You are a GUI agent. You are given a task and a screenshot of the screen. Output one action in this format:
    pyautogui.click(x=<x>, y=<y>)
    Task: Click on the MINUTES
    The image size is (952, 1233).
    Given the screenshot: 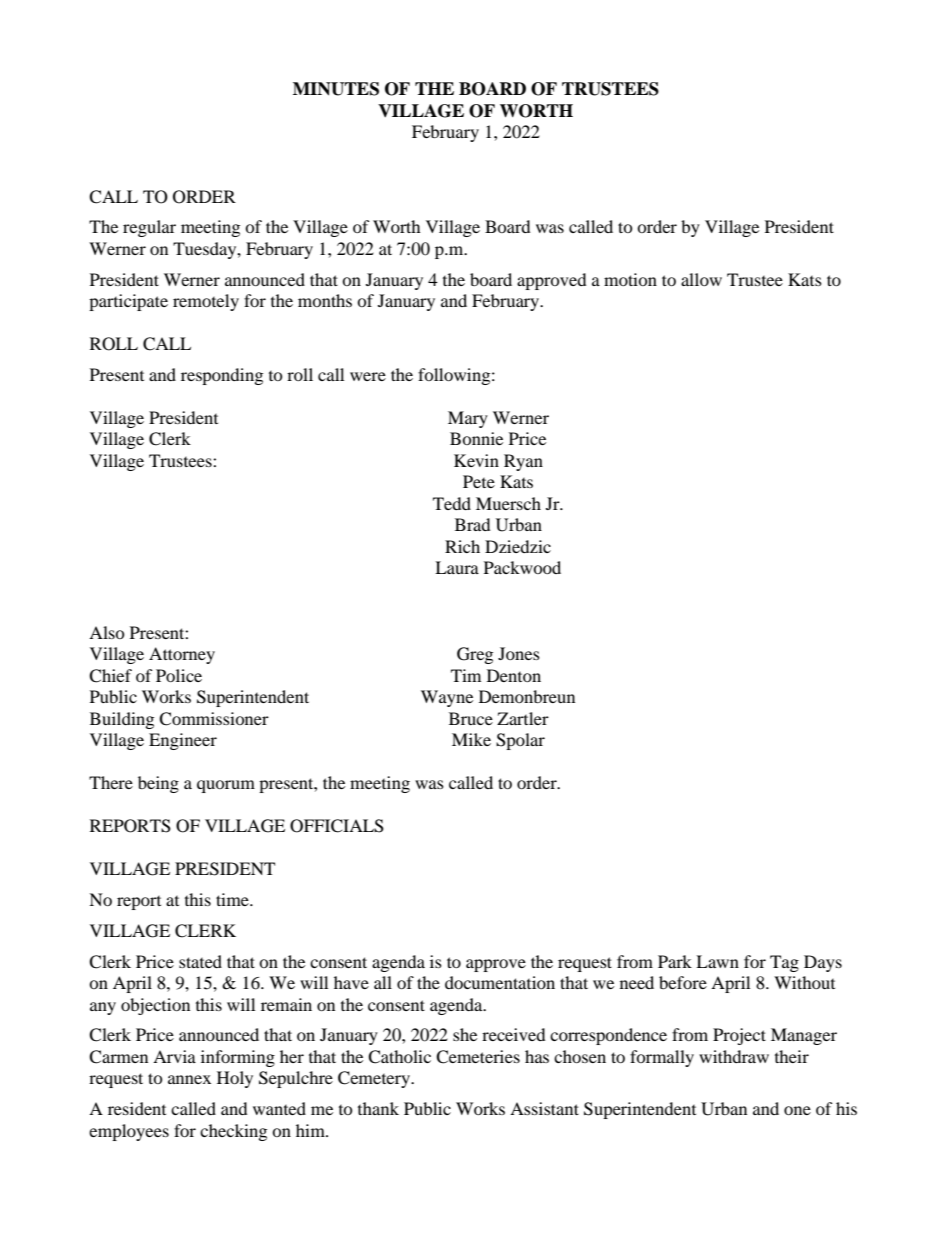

....................

Rewrite the records, substituting "screen capture" for every occurrence of "screenshot" and leaving all other text unchanged. Omit the pictures from your answer.

You are a GUI agent. You are given a task and a screen capture of the screen. Output one action in this format:
    pyautogui.click(x=<x>, y=<y>)
    Task: Click on the MINUTES
    The image size is (952, 1233).
    Given the screen capture: 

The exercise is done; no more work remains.